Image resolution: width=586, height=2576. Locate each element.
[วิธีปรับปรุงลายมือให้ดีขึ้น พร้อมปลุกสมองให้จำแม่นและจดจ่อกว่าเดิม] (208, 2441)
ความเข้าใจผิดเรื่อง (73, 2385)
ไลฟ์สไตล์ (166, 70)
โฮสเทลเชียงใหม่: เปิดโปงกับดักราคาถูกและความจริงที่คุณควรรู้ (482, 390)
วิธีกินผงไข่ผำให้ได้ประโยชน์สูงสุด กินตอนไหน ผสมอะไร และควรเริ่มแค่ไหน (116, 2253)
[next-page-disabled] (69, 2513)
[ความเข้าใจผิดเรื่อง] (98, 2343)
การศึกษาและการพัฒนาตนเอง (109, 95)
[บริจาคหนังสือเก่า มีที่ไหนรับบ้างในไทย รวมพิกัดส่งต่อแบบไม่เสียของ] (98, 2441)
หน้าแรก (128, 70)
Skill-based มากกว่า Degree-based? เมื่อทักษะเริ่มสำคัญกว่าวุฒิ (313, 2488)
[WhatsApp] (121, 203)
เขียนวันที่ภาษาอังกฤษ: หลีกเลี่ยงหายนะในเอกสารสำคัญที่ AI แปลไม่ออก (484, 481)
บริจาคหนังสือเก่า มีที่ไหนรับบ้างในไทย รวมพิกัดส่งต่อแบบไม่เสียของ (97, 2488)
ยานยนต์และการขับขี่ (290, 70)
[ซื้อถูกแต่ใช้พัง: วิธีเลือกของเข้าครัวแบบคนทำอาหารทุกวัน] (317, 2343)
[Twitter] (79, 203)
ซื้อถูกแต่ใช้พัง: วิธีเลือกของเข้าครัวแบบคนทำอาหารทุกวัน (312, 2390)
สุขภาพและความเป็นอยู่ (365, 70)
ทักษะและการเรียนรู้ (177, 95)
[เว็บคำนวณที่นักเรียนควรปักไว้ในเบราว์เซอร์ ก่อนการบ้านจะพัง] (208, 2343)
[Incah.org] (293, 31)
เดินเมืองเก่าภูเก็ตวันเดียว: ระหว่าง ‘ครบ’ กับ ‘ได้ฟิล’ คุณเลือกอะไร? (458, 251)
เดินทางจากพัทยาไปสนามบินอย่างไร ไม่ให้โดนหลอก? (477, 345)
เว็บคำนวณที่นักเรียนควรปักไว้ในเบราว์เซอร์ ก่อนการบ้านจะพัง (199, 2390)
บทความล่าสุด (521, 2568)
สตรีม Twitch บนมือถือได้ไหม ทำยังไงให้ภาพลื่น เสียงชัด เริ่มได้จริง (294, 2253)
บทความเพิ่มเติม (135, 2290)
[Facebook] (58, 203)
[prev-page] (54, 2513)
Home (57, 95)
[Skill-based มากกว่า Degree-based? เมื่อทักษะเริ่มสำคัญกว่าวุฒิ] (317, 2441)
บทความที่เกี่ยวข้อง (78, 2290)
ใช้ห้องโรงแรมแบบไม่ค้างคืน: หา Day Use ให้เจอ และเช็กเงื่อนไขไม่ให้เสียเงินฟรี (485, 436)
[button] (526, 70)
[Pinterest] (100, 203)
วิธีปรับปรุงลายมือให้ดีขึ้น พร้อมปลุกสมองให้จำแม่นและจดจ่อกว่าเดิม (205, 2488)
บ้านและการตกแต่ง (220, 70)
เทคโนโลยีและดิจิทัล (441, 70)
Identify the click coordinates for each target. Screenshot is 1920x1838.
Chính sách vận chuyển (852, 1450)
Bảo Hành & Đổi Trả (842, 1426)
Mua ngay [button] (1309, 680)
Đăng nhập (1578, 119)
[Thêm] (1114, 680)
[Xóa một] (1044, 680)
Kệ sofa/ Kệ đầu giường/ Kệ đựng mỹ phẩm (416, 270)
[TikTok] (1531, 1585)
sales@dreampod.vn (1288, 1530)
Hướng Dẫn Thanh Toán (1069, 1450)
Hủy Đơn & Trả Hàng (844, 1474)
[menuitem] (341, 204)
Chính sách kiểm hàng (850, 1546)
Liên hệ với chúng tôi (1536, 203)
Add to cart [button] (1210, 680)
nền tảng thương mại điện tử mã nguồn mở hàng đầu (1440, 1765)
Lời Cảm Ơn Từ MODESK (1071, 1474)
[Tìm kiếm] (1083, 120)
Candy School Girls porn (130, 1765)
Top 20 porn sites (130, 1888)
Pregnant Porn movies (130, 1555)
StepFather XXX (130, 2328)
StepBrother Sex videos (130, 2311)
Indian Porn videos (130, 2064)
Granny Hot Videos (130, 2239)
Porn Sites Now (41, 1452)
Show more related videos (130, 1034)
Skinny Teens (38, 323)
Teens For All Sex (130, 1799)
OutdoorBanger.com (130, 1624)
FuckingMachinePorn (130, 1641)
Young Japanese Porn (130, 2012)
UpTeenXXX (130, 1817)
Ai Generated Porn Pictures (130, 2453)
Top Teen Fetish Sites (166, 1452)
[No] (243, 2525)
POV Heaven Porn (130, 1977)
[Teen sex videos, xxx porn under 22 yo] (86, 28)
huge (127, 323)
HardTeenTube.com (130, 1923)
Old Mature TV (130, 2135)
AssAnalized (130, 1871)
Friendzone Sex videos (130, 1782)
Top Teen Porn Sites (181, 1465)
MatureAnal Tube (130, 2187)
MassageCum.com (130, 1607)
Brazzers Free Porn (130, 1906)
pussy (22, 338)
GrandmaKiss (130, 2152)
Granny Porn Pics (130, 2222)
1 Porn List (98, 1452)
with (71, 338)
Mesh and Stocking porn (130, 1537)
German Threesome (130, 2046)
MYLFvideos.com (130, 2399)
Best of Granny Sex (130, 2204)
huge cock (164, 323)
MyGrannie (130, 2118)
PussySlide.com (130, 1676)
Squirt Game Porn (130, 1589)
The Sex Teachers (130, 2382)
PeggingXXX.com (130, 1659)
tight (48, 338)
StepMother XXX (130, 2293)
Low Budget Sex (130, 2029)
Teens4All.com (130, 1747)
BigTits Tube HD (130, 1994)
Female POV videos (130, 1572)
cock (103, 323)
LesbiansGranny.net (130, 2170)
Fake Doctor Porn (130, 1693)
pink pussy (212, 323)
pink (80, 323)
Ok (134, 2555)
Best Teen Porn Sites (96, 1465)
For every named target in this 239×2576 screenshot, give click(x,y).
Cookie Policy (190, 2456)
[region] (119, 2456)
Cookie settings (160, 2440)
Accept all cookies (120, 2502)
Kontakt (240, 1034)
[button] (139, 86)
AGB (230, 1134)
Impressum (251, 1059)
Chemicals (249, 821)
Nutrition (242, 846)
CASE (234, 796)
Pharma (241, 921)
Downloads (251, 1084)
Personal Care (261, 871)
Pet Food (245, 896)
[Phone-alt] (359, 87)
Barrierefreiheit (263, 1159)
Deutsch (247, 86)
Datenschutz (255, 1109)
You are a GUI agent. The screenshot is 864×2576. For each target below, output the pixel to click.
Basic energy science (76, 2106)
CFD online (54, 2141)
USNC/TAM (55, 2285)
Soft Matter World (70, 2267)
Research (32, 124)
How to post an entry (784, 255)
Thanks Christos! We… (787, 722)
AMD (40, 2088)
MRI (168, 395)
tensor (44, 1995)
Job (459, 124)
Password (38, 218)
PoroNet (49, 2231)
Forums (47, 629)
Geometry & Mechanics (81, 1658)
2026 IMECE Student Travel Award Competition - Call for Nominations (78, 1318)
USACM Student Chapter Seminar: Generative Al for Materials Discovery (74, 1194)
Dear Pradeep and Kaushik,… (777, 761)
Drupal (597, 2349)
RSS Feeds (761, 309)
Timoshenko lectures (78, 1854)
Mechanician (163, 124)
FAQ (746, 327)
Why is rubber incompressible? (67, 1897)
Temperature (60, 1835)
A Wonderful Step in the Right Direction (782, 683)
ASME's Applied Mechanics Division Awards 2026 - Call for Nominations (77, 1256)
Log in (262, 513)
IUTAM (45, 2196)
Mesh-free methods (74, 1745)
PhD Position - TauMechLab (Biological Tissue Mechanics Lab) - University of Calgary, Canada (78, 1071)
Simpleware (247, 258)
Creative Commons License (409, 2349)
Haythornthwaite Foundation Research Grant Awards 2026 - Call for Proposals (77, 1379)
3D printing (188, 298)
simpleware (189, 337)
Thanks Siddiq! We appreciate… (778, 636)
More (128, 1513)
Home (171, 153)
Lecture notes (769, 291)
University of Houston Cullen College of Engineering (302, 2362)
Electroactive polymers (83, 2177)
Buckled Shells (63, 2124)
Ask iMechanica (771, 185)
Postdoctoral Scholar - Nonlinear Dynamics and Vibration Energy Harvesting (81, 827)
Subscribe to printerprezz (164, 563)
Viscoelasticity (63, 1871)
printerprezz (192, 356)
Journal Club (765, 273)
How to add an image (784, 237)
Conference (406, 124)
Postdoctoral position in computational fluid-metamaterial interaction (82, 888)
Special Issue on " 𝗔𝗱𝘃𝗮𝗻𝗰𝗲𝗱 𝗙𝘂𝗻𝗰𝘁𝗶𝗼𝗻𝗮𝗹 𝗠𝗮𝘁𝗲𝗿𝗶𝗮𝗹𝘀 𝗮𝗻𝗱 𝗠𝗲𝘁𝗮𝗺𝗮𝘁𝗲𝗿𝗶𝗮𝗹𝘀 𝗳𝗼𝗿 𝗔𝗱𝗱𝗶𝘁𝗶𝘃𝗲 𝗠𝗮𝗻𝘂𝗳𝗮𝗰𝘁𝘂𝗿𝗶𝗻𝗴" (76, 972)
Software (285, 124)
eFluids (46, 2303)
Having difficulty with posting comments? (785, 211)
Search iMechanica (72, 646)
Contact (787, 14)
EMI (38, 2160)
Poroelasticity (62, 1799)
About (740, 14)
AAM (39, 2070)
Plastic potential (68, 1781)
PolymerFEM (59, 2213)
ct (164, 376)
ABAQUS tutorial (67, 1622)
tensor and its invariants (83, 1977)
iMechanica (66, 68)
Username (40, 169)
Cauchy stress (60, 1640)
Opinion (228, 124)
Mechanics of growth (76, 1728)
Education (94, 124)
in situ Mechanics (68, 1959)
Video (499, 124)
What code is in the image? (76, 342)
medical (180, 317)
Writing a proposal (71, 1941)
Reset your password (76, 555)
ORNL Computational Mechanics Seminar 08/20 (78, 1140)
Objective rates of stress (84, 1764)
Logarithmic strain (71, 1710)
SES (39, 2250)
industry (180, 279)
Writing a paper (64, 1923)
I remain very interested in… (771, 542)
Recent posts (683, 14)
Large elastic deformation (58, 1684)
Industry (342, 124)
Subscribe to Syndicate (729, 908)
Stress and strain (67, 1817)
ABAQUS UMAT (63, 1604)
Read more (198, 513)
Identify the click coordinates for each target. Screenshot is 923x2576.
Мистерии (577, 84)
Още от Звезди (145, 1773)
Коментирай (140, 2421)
..........
Task brief: From the entries above, extract only the lines running from the one containing "เปิดโปงกับดักราคาถูกและความจริงที่คุณควรรู้ (482, 390)" through the one containing "[Pinterest] (100, 203)", inclusive.

Expected answer:
โฮสเทลเชียงใหม่: เปิดโปงกับดักราคาถูกและความจริงที่คุณควรรู้ (482, 390)
วิธีกินผงไข่ผำให้ได้ประโยชน์สูงสุด กินตอนไหน ผสมอะไร และควรเริ่มแค่ไหน (116, 2253)
[next-page-disabled] (69, 2513)
[ความเข้าใจผิดเรื่อง] (98, 2343)
การศึกษาและการพัฒนาตนเอง (109, 95)
[บริจาคหนังสือเก่า มีที่ไหนรับบ้างในไทย รวมพิกัดส่งต่อแบบไม่เสียของ] (98, 2441)
หน้าแรก (128, 70)
Skill-based มากกว่า Degree-based? เมื่อทักษะเริ่มสำคัญกว่าวุฒิ (313, 2488)
[WhatsApp] (121, 203)
เขียนวันที่ภาษาอังกฤษ: หลีกเลี่ยงหายนะในเอกสารสำคัญที่ AI แปลไม่ออก (484, 481)
บริจาคหนังสือเก่า มีที่ไหนรับบ้างในไทย รวมพิกัดส่งต่อแบบไม่เสียของ (97, 2488)
ยานยนต์และการขับขี่ (290, 70)
[ซื้อถูกแต่ใช้พัง: วิธีเลือกของเข้าครัวแบบคนทำอาหารทุกวัน] (317, 2343)
[Twitter] (79, 203)
ซื้อถูกแต่ใช้พัง: วิธีเลือกของเข้าครัวแบบคนทำอาหารทุกวัน (312, 2390)
สุขภาพและความเป็นอยู่ (365, 70)
ทักษะและการเรียนรู้ (177, 95)
[เว็บคำนวณที่นักเรียนควรปักไว้ในเบราว์เซอร์ ก่อนการบ้านจะพัง] (208, 2343)
[Incah.org] (293, 31)
เดินเมืองเก่าภูเก็ตวันเดียว: ระหว่าง ‘ครบ’ กับ ‘ได้ฟิล’ คุณเลือกอะไร? (458, 251)
เดินทางจากพัทยาไปสนามบินอย่างไร ไม่ให้โดนหลอก? (477, 345)
เว็บคำนวณที่นักเรียนควรปักไว้ในเบราว์เซอร์ ก่อนการบ้านจะพัง (199, 2390)
บทความล่าสุด (521, 2568)
สตรีม Twitch บนมือถือได้ไหม ทำยังไงให้ภาพลื่น เสียงชัด เริ่มได้จริง (294, 2253)
บทความเพิ่มเติม (135, 2290)
[Facebook] (58, 203)
[prev-page] (54, 2513)
Home (57, 95)
[Skill-based มากกว่า Degree-based? เมื่อทักษะเริ่มสำคัญกว่าวุฒิ] (317, 2441)
บทความที่เกี่ยวข้อง (78, 2290)
ใช้ห้องโรงแรมแบบไม่ค้างคืน: หา Day Use ให้เจอ และเช็กเงื่อนไขไม่ให้เสียเงินฟรี (485, 436)
[button] (526, 70)
[Pinterest] (100, 203)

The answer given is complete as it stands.